According to the Corporations Law, the joint-stock company is classified as open if the securities issued by it are admitted for negotiation in the Brazilian securities market, or closed, if there is no public negotiation of its securities in the Brazilian securities market. All open companies must be registered in the CVM and are subject to the regulatory and information disclosure requirements.

A company registered in the CVM can negotiate its securities in B3 or in the Brazilian over-the-counter market. It is necessary to request registration to B3 and CVM for a company to have its shares listed in B3. Shares of companies listed in B3 can’t be simultaneously negotiated in the Brazilian over-the-counter market. Shares of a company listed in B3 can also be negotiated in private operations, observing several limitations.

The Brazilian over-the-counter market, organized or not, consists of negotiations among investors, through financial institution authorized to operate in the Brazilian capital market, registered at CVM. No special requisition is necessary besides the registration at CVM, to negotiate open company securities in the non-organized over-the-counter market. CVM demands that respective mediators deliver notice on all negotiations made in the Brazilian over-the-counter market.

The negotiation of securities in B3 can be interrupted upon request by the issuing company before the publication of relevant fact. The negotiation can also be suspended by initiative of B3 or CVM, based on, or due to, among other reasons, signs that the company provided inappropriate information with regard to a relevant fact or provided inappropriate answers to questionings made by CVM or B3.

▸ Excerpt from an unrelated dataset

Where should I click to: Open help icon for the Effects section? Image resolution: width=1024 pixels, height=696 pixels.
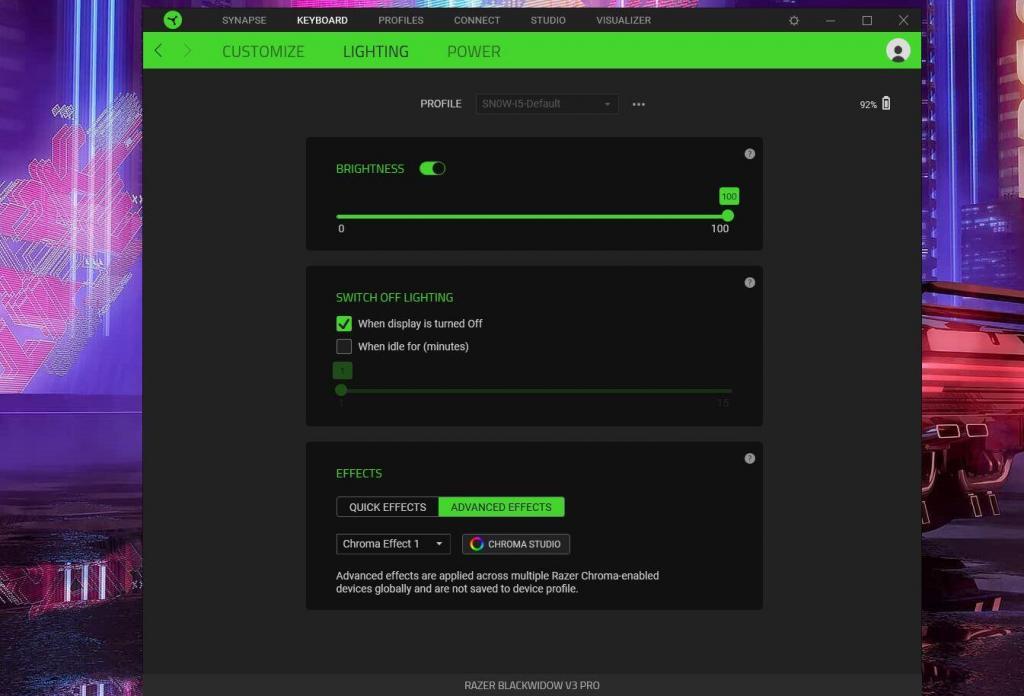750,458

Disclosure and Use of Information

CVM Instruction 358 provides for the disclosure and use of information on relevant act or fact associated to open companies, regulating the following:

- establish the concept of a material fact that gives rise to reporting requirements. Material facts include decisions made by the controlling shareholders, resolutions of the general meeting of shareholders and of management of the Company, or any other facts related to the Company’s business (whether occurring within the Company or otherwise somehow related thereto) that may influence the price of its publicly traded securities, or the decision of investors to trade such securities or to exercise any of such securities’ underlying rights;

  • establishes the concept of relevant fact, including in this definition any decision by controller shareholder, deliberation by general meeting or by open company administration bodies, or any other political-administrative, technical, business or economic-financial act or fact occurred or associated to the company businesses that may significantly affect: (i) the quotation of securities; (ii) investors’ decision to buy, sell or keep such securities; and (iii) investors’ decision to exercise any rights inherent in the condition of holders of securities issued by the Company;
  • provides examples of potentially relevant act or fact, including, among others, the signature of agreement or contract to transfer the company’s stock control, entry or exit of partner who keeps with the company contract or operational, financial, technological or administrative collaboration, incorporation, merge or split involving the Company or related societies;
  • obliges the Investors’ Relations Director, controller shareholders, directors, members of fiscal board and of any bodies with technical or consultant functions to inform any relevant fact to CVM;
  • requires the simultaneous disclosure of relevant facts in all markets where the company has its shares listed for negotiation;
  • obliges the acquirer of the open company stock control to disclose relevant fact, including his intention of cancelling the open company registration within one year counted from the acquisition date;
  • establishes rules associated to the disclosure of acquisition or alienation of relevant share in open company.